Dear Editor – Last week, on the occasion of Australia Day, the resident Australian High Commissioner, H.E. Andrew Byrne, presented a prestigious Solomon Islands Scouts and Coastwatchers medallion to Mr. James Tungi from East Guadalcanal on behalf of his late uncle, Tunggi Villia, who had served as a Solomon Scout during the occupation of the Solomon Islands by Japanese Imperial Forces during the Second World War.
The High Commissioner said the medallion recognizes that 27 Coastwatchers and 20 Solomon Islanders had made the ultimate sacrifice and were killed in action during the Second World War.
In addition to this, 18 Coastwatchers and 40 Solomon Islanders were captured during the course of the war. The Coastwatchers were also credited with rescuing 501 Allied military personnel and 450 civilians during the Second World War.
The medallions have been presented to Solomon Islands Scouts and Coastwatchers or their next of kin on behalf of the Australian Government since 2013 and a gesture for which I previously expressed my appreciation to the Australian Government.
A week prior to the medal presentation ceremony, the Prime Minister, the Hon Manasseh Sogavare, had said the Democratic Coalition for Change Government was committed to ensuring the proposed United States ‘Bloody Ridge Project’ on Guadalcanal is successfully implemented in time for the 75th Anniversary of the what has become known as the ‘Battle of Guadalcanal and the landing of Allied Forces.

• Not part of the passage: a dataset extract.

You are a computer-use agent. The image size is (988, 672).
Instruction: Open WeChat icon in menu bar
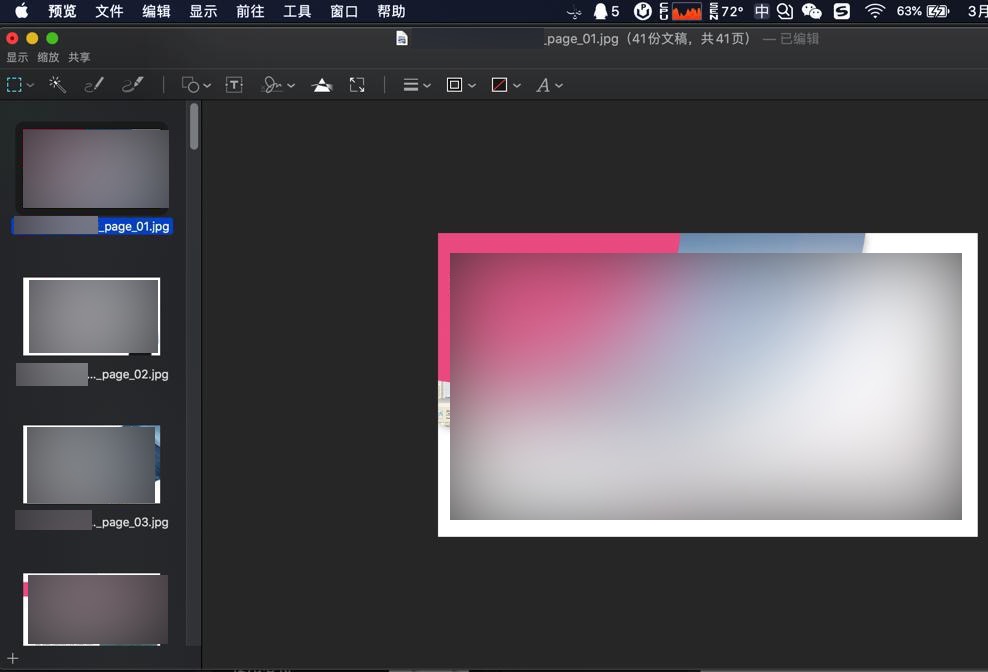(x=812, y=11)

In a radio New Zealand International news interview after the PM had spoken about the proposed Bloody Ridge Project, Josefa Tuamotu of the Solomon Islands Visitors Bureau (SIVB), talked about the various sites that might possibly be incorporated into the proposed memorial park and he mentioned the US war memorial, the Japanese war memorial and the coast watchers site in central Honiara.
It was significant that Mr Tuamotu cited the Japanese war memorial because while the US forces suffered casualties in excess of 7,000 dead, the Japanese lost over 38,000 of their soldiers.
While it will be impossible to forget the invasion of the Solomon Islands by Japanese Forces, because we cannot selectively delete such an event from our memory, I pose the question that after nearly 75 years should we not now be looking to the advice in scripture, given to us in Philippians 3.13, which says, “As much as possible, we should forget what is behind and strive towards what is ahead?”
As much as the proposed ‘Bloody Ridge Memorial Park” will be important as a tourist site it will also, virtually, be a war cemetery where I think the relatives of former foes should, equally, be encouraged to visit and be able to pay their respects to the fallen.